The Problem Nobody Talks About
Writing a SKILL.md takes five minutes. The step-by-step tutorial walks you through directory structure, frontmatter, and body in less time than it takes to brew coffee. You end up with a syntactically valid skill that looks right.
Then you test it.
The skill does not trigger when you expect. Or it triggers on the wrong prompts. Or it triggers correctly but the agent interprets your instructions in a way you did not anticipate -- producing output that technically follows orders but misses the point entirely. You open the SKILL.md, tweak a sentence, test again, get a different wrong result, tweak again.
This gap between "skill exists" and "skill works" is where most authors give up. The format is easy. The iteration is hard. And the iteration is hard because the feedback loop is fundamentally different from what developers are used to.
When you write code, the computer executes your instructions deterministically. When you write a SKILL.md, an AI interprets your instructions probabilistically. The same words can produce different behavior across runs. A description that seems obvious to you might be ambiguous to the model. An instruction you consider clear might conflict with something else in the agent's context window.
Skill development requires a different workflow. Not just a text editor. A testing environment where you can edit, observe, and evaluate in tight, repeatable cycles.
What Makes Skill Development Different
Regular coding has a short, deterministic feedback loop. Change a line. Run the program. Output is the same every time. You reason forward from code to behavior with near-perfect accuracy.
Skill development breaks that contract. The "runtime" is a language model, and language models are stochastic. Three things make the loop fundamentally different:
The output varies between runs. One set of instructions. The agent reads them and produces output. Same prompt again -- slightly different output. Normal. A single test run proves very little. You need multiple runs to separate signal from noise.
The failure mode is subtle. When code breaks, it throws an error. When a skill misbehaves, the agent produces plausible-looking output that is wrong in quiet ways. It follows most instructions but skips the one you cared about most. It uses the right format but invents facts. You cannot grep for these failures. You have to read the output carefully, ideally alongside the agent's reasoning trace.

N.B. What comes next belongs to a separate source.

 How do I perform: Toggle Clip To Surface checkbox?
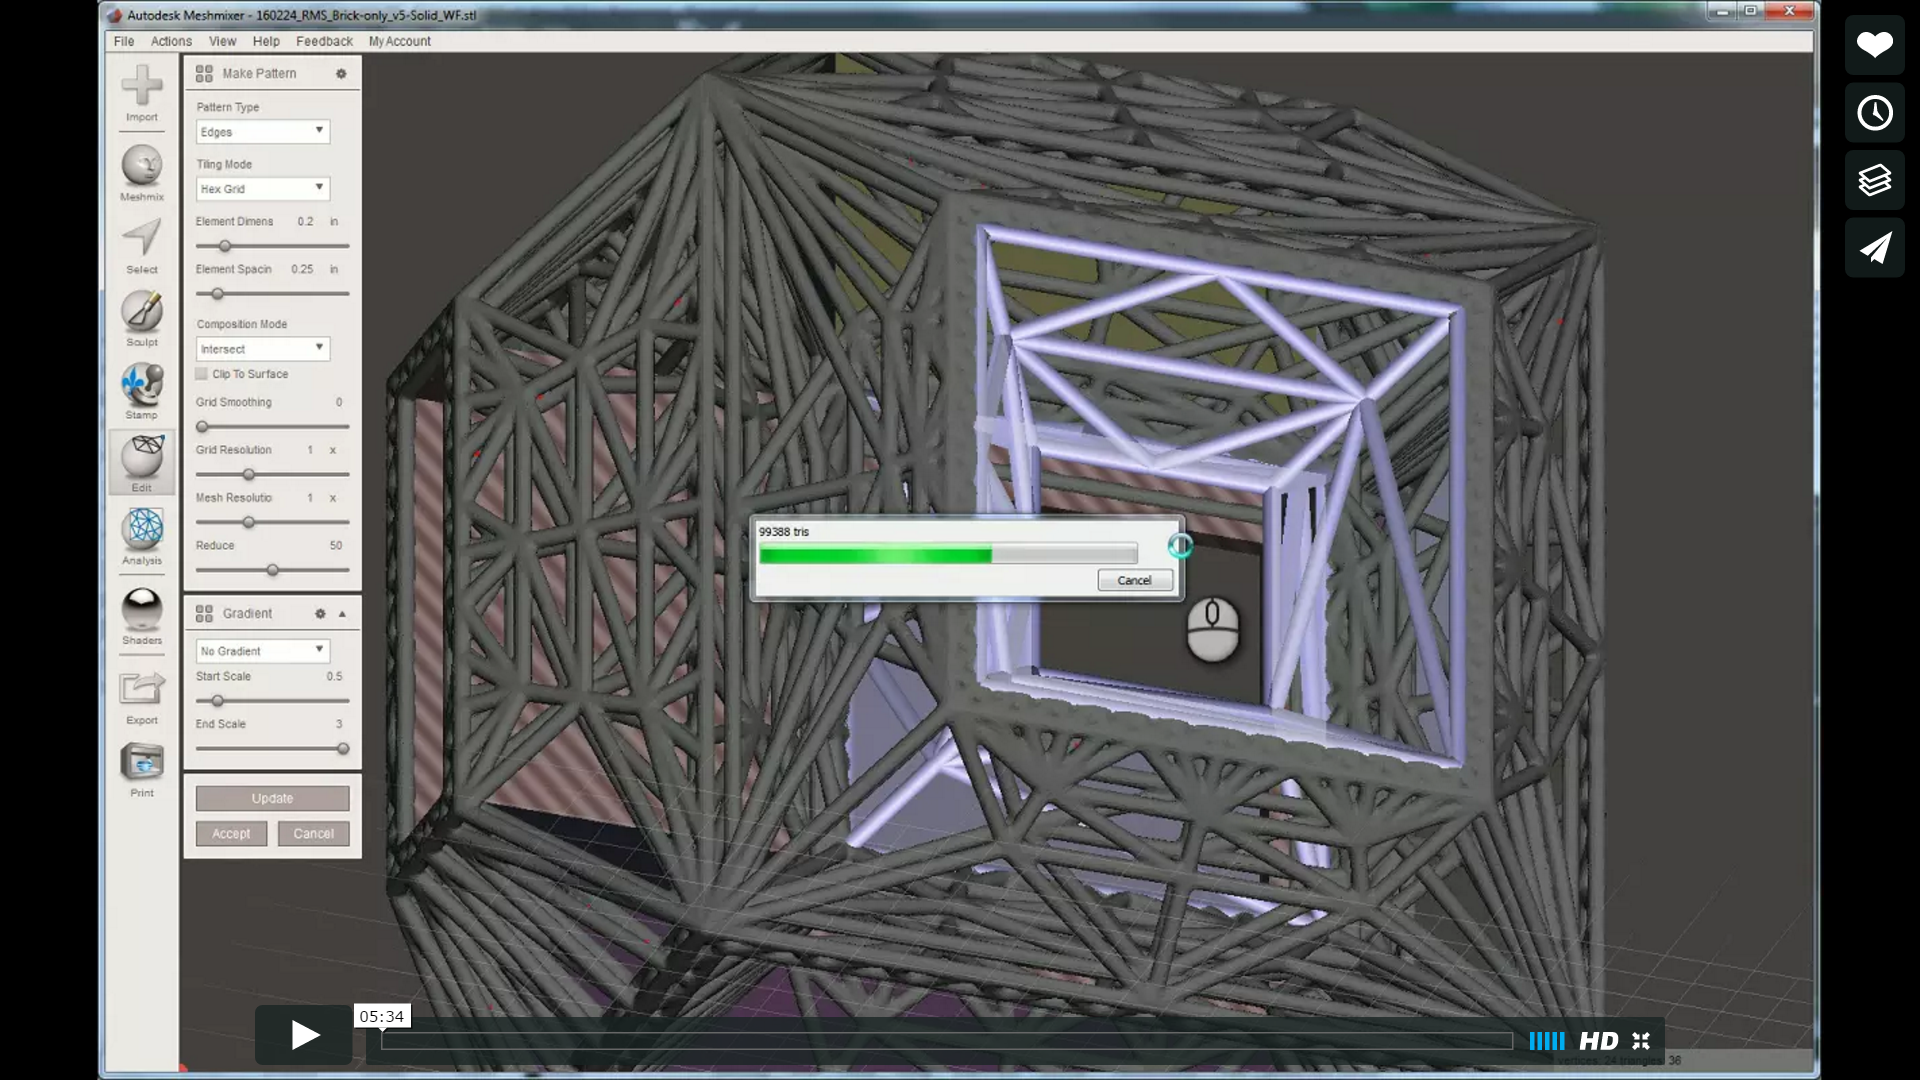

The trigger mechanism is separate from the instructions. A skill has two independent problems: does it activate when it should (the description field), and does it do the right thing once active (the body). A skill that never triggers is invisible no matter how good the instructions. A skill with a perfect description but bad instructions is worse than no skill. You must test both independently.

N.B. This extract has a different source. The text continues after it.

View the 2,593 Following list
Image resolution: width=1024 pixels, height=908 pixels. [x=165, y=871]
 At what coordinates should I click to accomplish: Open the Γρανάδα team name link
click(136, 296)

These properties mean you cannot develop skills the way you develop code. You need a workflow that accounts for variance, rewards careful observation, and separates trigger testing from behavior testing.

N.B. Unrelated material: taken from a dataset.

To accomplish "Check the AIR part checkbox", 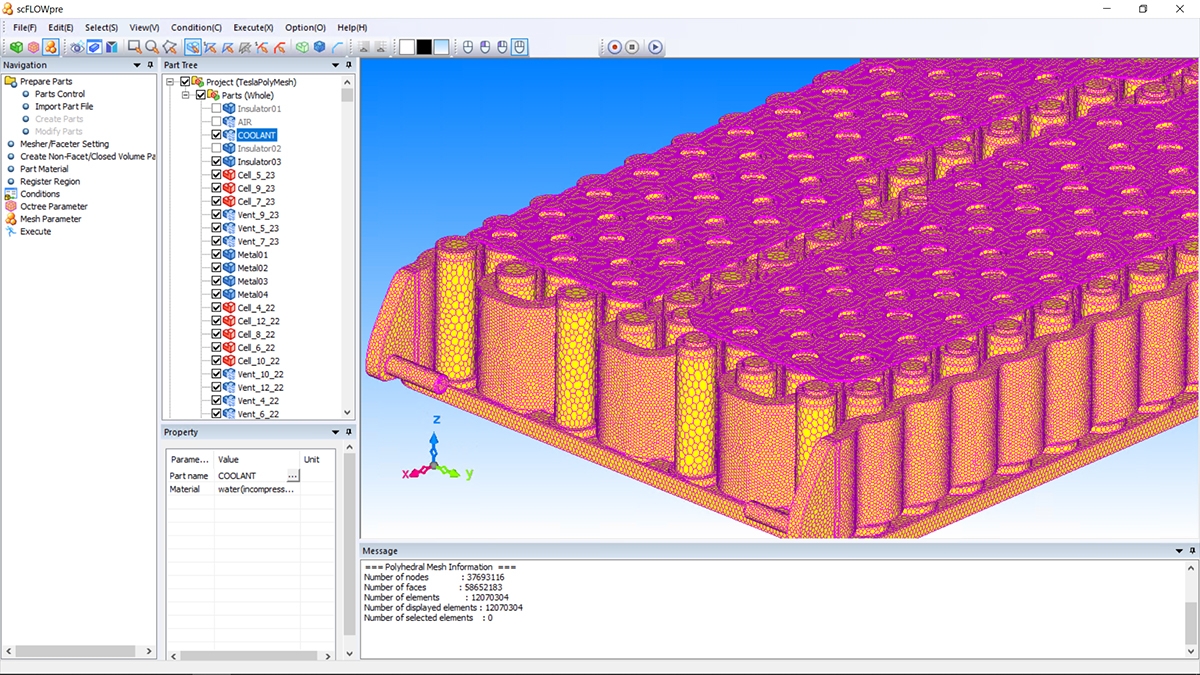I will (216, 122).
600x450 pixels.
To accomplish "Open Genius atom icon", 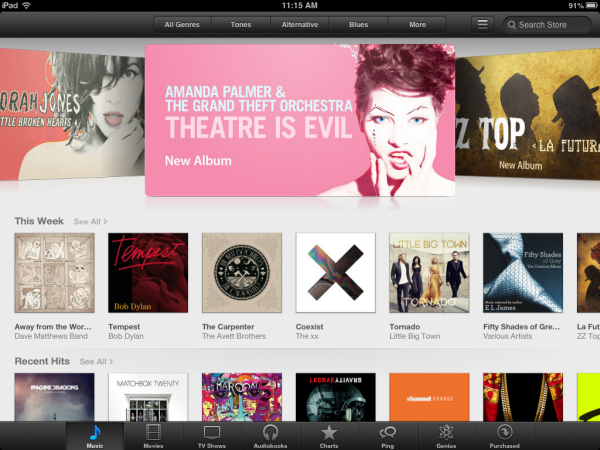I will [446, 432].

The Edit-Test-Evaluate Loop
The core workflow is a three-pane setup:
Left pane: your editor. The SKILL.md file, open. You edit frontmatter, description, body instructions. Every change is a hypothesis: "If I rephrase this section, the agent will handle edge case X correctly."
Right pane: the agent session. Type a prompt that should trigger the skill. Or one that should not. The agent responds. Watch what happens.
Bottom pane: output and transcript. The agent's reasoning trace, full output, files it touched. This is where you evaluate whether the hypothesis held.
The loop: edit, switch to agent pane, test, switch to output pane, evaluate, switch back to editor, refine. Each cycle should take 60 to 90 seconds. Longer means the bottleneck is context switching -- hunting for the right terminal tab, scrolling to find output, losing track of what changed.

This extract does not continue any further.